My stomach was in knots the whole time he was gone, because he said it was iffy that corporate would come through. Fifty minutes later, however, he emerged with a check in hand, resentful of the time away from his busy schedule. Stressed, he told me to never again expect another C.O.D. and that any future sale must be on credit. Luckily, I made it to the bank with a few minutes to spare.
Know Your Product Thoroughly
I received a disheartening phone call shortly thereafter: my wire was breaking. This horrible news fueled the fire of my fears. Would I have to reimburse my customer? Would my vendor refuse to reimburse me?

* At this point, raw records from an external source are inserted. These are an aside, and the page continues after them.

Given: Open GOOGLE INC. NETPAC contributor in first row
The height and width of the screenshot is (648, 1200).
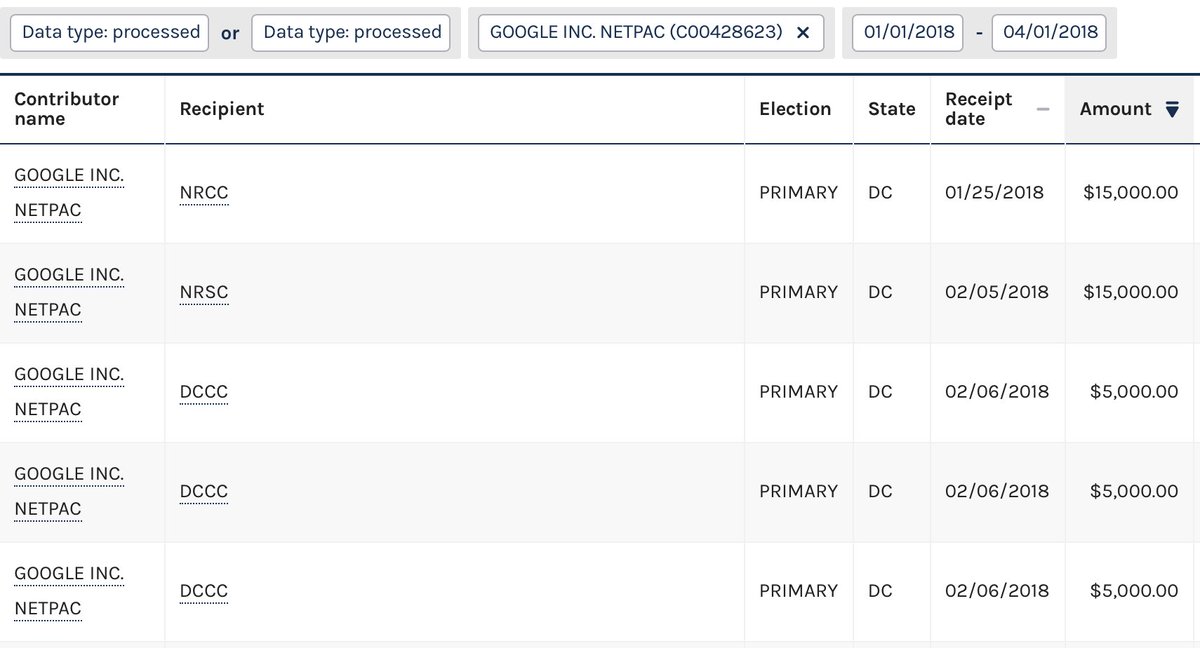Looking at the screenshot, I should [x=69, y=193].
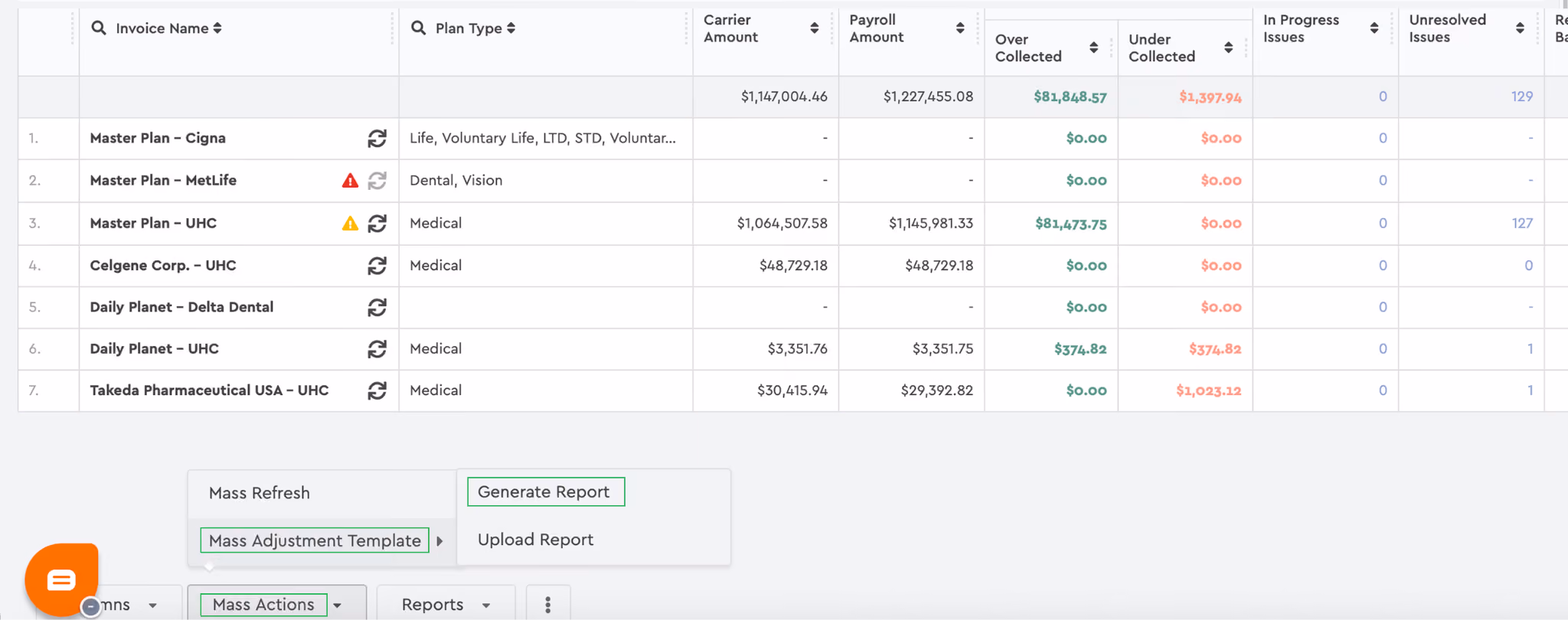Image resolution: width=1568 pixels, height=620 pixels.
Task: Select Mass Refresh from the menu
Action: click(260, 493)
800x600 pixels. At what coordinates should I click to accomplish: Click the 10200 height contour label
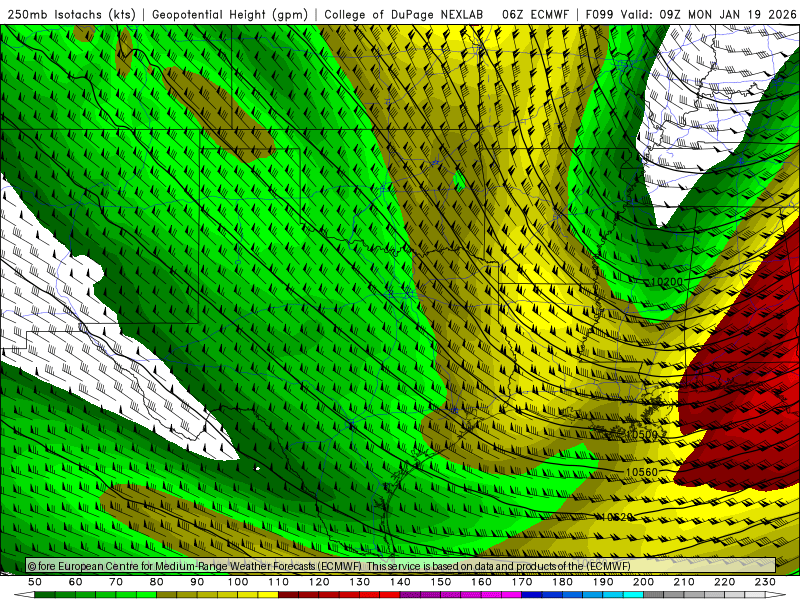[667, 282]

My customer told me to come over and take samples of his good wire to see if I might duplicate it. I did that and educated myself on the necessary qualities.
My primary goal then was to find a career in which nobody had the power to fire me and that provided a comfortable living for my two little girls and myself.
Voila! I found another wire supplier that had the right specifications. By then, I was savvy enough to act as though they would naturally give me thirty-day terms. They did!
More good news: My customer merely threw away all the bad wire I'd sold him, and the new wire worked perfectly; he then gave me leads and a good endorsement. I rapidly gained more wire customers.
Anticipate The Dangers Of Exponential Growth
I had made a depressing discovery. My working capital was inadequate. After I purchased the wire, I had to wait ten to thirty days for a fabricator to get it reconfigured, which became a looming problem. It meant that to maintain a good credit standing, I had to pay for the wire ten to thirty days before my customers paid me.
I was successful on paper but was incredibly cash deprived. In other words, my exponentially growing business was about to implode due to too many sales. Eventually, my increasing sales grew at a slower rate, solving my cash flow problem.
Delegate From The Bottom Up
I learned how to delegate and eventually delegated myself out of the top jobs of CEO, President, CFO, and Vice President of Finance. Now, at seventy-eight years old, I've sold all but a third of Vulcan's stock and am semi-retired with my only job currently serving as Vice President of Stock and Consultant.
In the interim, I survived many obstacles and learned many other lessons, but hopefully these five will get you started and help prevent some of you from having the same struggles that I did. And in the end, I figured it all out, just like you will.